WASILLA— 25 new Alaskan law enforcement officers received their badges during a graduation ceremony in Sitka Nov. 20.

“Public safety has been job number one for my administration since I took office, and these new Alaska State Troopers, Park Rangers, Police Officers, and Village Public Safety Officers will undoubtedly make our state a safer place to live, work, and raise a family,” Governor Mike Dunleavy said. “Thank you for stepping up to serve your community and state in law enforcement. You will soon see that Alaskans overwhelmingly support the great work that law enforcement does each and every day.”

Graduating recruits completed more than 1,000 hours of training over the course of 16 weeks of basic Alaska Law Enforcement Training to reach this milestone. Their training included intensive instruction in law enforcement-related topics, physical fitness, and numerous scenario-based exercises designed to prepare entry-level police officers and Troopers for successful careers in Alaska law enforcement.

“As a graduate from this very academy 38 years ago I know that the Alaska Law Enforcement Training Academy and its top-notch instructors produce the finest law enforcement officers in the nation,” Department of Public Safety Commissioner James Cockrell said. “Providing quality public safety in a state like Alaska is no easy task, but I know that these graduates have the heart and tenacity to accomplish this critical mission.”

4 out of the 25 graduates are being sent to serve in the Mat-Su Valley as Alaska State Troopers.

Alaska State Trooper B Detachment Deputy Commander, Daron Cooper the additional staffing comes at a time of great need and it’s greatly appreciated.

“We obviously from an agency standpoint love the fact that we’re getting new recruits in. It helps fill not only some voids in our overall agency but also helps fill some voids in the Valley,”

Cooper said that having four additional Troopers on their staff will certainly help their Valley patrols.

#### [Aim 1]
Transcribe the records from the start through the line containing "pyautogui.click(x=1978, y=140)", with both ends included.
The article and the records are separate material with no connection to each other.

Stored records

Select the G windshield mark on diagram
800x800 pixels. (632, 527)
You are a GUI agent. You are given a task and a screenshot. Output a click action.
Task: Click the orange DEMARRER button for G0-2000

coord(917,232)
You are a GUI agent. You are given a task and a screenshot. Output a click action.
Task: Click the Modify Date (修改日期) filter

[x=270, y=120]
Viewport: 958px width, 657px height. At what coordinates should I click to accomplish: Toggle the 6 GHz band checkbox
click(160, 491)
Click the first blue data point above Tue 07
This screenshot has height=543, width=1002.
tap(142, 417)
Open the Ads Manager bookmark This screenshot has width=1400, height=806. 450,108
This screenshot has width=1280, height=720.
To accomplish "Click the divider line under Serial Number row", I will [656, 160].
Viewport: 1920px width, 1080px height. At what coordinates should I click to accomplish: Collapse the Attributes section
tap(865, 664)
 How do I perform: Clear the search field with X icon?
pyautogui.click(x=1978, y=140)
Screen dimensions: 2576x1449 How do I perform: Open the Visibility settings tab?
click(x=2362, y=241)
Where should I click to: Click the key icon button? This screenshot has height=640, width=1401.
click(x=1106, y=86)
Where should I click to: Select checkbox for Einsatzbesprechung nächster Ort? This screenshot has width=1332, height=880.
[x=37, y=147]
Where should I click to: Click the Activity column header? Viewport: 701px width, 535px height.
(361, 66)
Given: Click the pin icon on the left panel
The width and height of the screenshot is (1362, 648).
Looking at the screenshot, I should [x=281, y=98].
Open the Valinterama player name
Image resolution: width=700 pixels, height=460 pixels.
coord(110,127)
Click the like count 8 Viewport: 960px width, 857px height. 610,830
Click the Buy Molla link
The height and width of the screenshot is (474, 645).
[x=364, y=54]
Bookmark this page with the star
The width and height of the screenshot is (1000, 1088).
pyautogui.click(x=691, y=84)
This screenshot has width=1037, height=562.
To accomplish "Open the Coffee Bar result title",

#### [Aim 2]
Copy the stretch of the Alaska law enforcement graduation article from "Graduating recruits completed" through "Alaska law enforcement.", switching "scenario-based" to "role-play".

#### [Final result 1]
Select the G windshield mark on diagram
800x800 pixels. (632, 527)
You are a GUI agent. You are given a task and a screenshot. Output a click action.
Task: Click the orange DEMARRER button for G0-2000

coord(917,232)
You are a GUI agent. You are given a task and a screenshot. Output a click action.
Task: Click the Modify Date (修改日期) filter

[x=270, y=120]
Viewport: 958px width, 657px height. At what coordinates should I click to accomplish: Toggle the 6 GHz band checkbox
click(160, 491)
Click the first blue data point above Tue 07
This screenshot has height=543, width=1002.
tap(142, 417)
Open the Ads Manager bookmark This screenshot has width=1400, height=806. 450,108
This screenshot has width=1280, height=720.
To accomplish "Click the divider line under Serial Number row", I will [656, 160].
Viewport: 1920px width, 1080px height. At what coordinates should I click to accomplish: Collapse the Attributes section
tap(865, 664)
 How do I perform: Clear the search field with X icon?
pyautogui.click(x=1978, y=140)

#### [Final result 2]
Graduating recruits completed more than 1,000 hours of training over the course of 16 weeks of basic Alaska Law Enforcement Training to reach this milestone. Their training included intensive instruction in law enforcement-related topics, physical fitness, and numerous role-play exercises designed to prepare entry-level police officers and Troopers for successful careers in Alaska law enforcement.